__What the task requires__
Please reproduce the stored dataset items that follow, line for line, without changing anything.

[Stored dataset items]
══════

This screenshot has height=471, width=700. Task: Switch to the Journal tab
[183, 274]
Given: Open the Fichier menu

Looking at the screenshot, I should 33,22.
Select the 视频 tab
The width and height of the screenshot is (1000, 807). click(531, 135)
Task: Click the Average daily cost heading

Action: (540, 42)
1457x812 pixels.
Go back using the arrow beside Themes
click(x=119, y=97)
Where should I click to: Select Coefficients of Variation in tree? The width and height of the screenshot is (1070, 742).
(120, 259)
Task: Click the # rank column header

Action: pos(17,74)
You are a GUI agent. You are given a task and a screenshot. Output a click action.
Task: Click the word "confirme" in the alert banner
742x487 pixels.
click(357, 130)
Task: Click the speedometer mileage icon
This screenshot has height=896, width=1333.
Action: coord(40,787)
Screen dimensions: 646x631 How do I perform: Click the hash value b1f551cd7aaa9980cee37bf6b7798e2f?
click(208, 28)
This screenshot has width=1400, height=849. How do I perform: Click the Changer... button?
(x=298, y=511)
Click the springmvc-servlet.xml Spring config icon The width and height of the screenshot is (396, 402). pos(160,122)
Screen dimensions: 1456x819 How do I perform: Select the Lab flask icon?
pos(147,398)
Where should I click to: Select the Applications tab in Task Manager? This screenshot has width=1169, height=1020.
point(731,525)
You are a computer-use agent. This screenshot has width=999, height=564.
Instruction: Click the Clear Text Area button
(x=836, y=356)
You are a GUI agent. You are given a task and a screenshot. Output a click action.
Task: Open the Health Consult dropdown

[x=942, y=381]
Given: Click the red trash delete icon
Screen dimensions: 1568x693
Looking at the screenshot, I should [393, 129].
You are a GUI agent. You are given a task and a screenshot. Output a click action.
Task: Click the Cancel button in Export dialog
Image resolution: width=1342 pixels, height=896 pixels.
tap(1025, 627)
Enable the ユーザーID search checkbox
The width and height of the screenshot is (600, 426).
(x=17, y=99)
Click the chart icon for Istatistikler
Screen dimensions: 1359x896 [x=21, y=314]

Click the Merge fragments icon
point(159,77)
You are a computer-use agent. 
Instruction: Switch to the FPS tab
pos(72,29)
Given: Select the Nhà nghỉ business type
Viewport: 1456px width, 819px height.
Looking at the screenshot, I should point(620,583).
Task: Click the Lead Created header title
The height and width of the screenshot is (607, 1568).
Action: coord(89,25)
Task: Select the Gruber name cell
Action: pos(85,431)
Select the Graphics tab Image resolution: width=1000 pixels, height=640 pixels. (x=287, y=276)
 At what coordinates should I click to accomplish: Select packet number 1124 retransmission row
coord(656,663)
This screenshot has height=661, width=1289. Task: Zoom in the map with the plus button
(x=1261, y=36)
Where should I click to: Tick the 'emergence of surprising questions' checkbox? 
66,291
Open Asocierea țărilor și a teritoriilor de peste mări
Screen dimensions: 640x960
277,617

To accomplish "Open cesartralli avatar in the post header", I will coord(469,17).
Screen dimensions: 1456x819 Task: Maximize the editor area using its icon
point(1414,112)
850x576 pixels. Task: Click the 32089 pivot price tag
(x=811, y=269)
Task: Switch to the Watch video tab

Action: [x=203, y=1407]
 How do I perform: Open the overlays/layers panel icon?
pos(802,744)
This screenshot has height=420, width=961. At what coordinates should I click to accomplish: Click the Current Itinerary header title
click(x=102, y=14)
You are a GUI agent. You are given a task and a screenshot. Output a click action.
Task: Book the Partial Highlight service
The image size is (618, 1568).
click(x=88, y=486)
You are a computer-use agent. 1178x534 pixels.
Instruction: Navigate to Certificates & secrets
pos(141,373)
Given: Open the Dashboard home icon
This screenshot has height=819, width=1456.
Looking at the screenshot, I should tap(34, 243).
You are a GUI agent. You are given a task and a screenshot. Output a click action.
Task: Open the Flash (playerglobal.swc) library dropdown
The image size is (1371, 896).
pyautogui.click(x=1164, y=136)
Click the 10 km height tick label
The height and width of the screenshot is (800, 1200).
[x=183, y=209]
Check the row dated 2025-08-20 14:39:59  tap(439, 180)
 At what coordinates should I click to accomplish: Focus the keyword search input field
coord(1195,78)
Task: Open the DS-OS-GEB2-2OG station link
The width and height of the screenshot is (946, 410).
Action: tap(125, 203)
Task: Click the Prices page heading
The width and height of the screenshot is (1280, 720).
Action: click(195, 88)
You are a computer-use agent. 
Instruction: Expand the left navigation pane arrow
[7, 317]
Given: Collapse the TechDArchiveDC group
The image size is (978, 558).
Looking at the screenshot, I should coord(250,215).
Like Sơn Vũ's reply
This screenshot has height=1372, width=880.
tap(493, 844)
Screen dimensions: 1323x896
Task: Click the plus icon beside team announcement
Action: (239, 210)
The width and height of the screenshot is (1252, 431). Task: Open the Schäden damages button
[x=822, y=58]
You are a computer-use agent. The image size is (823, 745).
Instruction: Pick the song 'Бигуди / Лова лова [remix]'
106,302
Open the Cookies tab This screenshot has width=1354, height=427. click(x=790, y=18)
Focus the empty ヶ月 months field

══════

__Reply to the task__
This screenshot has height=471, width=700. Task: Switch to the Journal tab
[183, 274]
Given: Open the Fichier menu

Looking at the screenshot, I should 33,22.
Select the 视频 tab
The width and height of the screenshot is (1000, 807). click(531, 135)
Task: Click the Average daily cost heading

Action: (540, 42)
1457x812 pixels.
Go back using the arrow beside Themes
click(x=119, y=97)
Where should I click to: Select Coefficients of Variation in tree? The width and height of the screenshot is (1070, 742).
(120, 259)
Task: Click the # rank column header

Action: pos(17,74)
You are a GUI agent. You are given a task and a screenshot. Output a click action.
Task: Click the word "confirme" in the alert banner
742x487 pixels.
click(357, 130)
Task: Click the speedometer mileage icon
This screenshot has height=896, width=1333.
Action: coord(40,787)
Screen dimensions: 646x631 How do I perform: Click the hash value b1f551cd7aaa9980cee37bf6b7798e2f?
click(208, 28)
This screenshot has width=1400, height=849. How do I perform: Click the Changer... button?
(x=298, y=511)
Click the springmvc-servlet.xml Spring config icon The width and height of the screenshot is (396, 402). pos(160,122)
Screen dimensions: 1456x819 How do I perform: Select the Lab flask icon?
pos(147,398)
Where should I click to: Select the Applications tab in Task Manager? This screenshot has width=1169, height=1020.
point(731,525)
You are a computer-use agent. This screenshot has width=999, height=564.
Instruction: Click the Clear Text Area button
(x=836, y=356)
You are a GUI agent. You are given a task and a screenshot. Output a click action.
Task: Open the Health Consult dropdown

[x=942, y=381]
Given: Click the red trash delete icon
Screen dimensions: 1568x693
Looking at the screenshot, I should [393, 129].
You are a GUI agent. You are given a task and a screenshot. Output a click action.
Task: Click the Cancel button in Export dialog
Image resolution: width=1342 pixels, height=896 pixels.
tap(1025, 627)
Enable the ユーザーID search checkbox
The width and height of the screenshot is (600, 426).
(x=17, y=99)
Click the chart icon for Istatistikler
Screen dimensions: 1359x896 [x=21, y=314]

Click the Merge fragments icon
point(159,77)
You are a computer-use agent. 
Instruction: Switch to the FPS tab
pos(72,29)
Given: Select the Nhà nghỉ business type
Viewport: 1456px width, 819px height.
Looking at the screenshot, I should point(620,583).
Task: Click the Lead Created header title
The height and width of the screenshot is (607, 1568).
Action: coord(89,25)
Task: Select the Gruber name cell
Action: pos(85,431)
Select the Graphics tab Image resolution: width=1000 pixels, height=640 pixels. (x=287, y=276)
 At what coordinates should I click to accomplish: Select packet number 1124 retransmission row
coord(656,663)
This screenshot has height=661, width=1289. Task: Zoom in the map with the plus button
(x=1261, y=36)
Where should I click to: Tick the 'emergence of surprising questions' checkbox? 
66,291
Open Asocierea țărilor și a teritoriilor de peste mări
Screen dimensions: 640x960
277,617

To accomplish "Open cesartralli avatar in the post header", I will coord(469,17).
Screen dimensions: 1456x819 Task: Maximize the editor area using its icon
point(1414,112)
850x576 pixels. Task: Click the 32089 pivot price tag
(x=811, y=269)
Task: Switch to the Watch video tab

Action: [x=203, y=1407]
 How do I perform: Open the overlays/layers panel icon?
pos(802,744)
This screenshot has height=420, width=961. At what coordinates should I click to accomplish: Click the Current Itinerary header title
click(x=102, y=14)
You are a GUI agent. You are given a task and a screenshot. Output a click action.
Task: Book the Partial Highlight service
The image size is (618, 1568).
click(x=88, y=486)
You are a computer-use agent. 1178x534 pixels.
Instruction: Navigate to Certificates & secrets
pos(141,373)
Given: Open the Dashboard home icon
This screenshot has height=819, width=1456.
Looking at the screenshot, I should tap(34, 243).
You are a GUI agent. You are given a task and a screenshot. Output a click action.
Task: Open the Flash (playerglobal.swc) library dropdown
The image size is (1371, 896).
pyautogui.click(x=1164, y=136)
Click the 10 km height tick label
The height and width of the screenshot is (800, 1200).
[x=183, y=209]
Check the row dated 2025-08-20 14:39:59  tap(439, 180)
 At what coordinates should I click to accomplish: Focus the keyword search input field
coord(1195,78)
Task: Open the DS-OS-GEB2-2OG station link
The width and height of the screenshot is (946, 410).
Action: tap(125, 203)
Task: Click the Prices page heading
The width and height of the screenshot is (1280, 720).
Action: click(195, 88)
You are a computer-use agent. 
Instruction: Expand the left navigation pane arrow
[7, 317]
Given: Collapse the TechDArchiveDC group
The image size is (978, 558).
Looking at the screenshot, I should coord(250,215).
Like Sơn Vũ's reply
This screenshot has height=1372, width=880.
tap(493, 844)
Screen dimensions: 1323x896
Task: Click the plus icon beside team announcement
Action: (239, 210)
The width and height of the screenshot is (1252, 431). Task: Open the Schäden damages button
[x=822, y=58]
You are a computer-use agent. The image size is (823, 745).
Instruction: Pick the song 'Бигуди / Лова лова [remix]'
106,302
Open the Cookies tab This screenshot has width=1354, height=427. click(x=790, y=18)
Focus the empty ヶ月 months field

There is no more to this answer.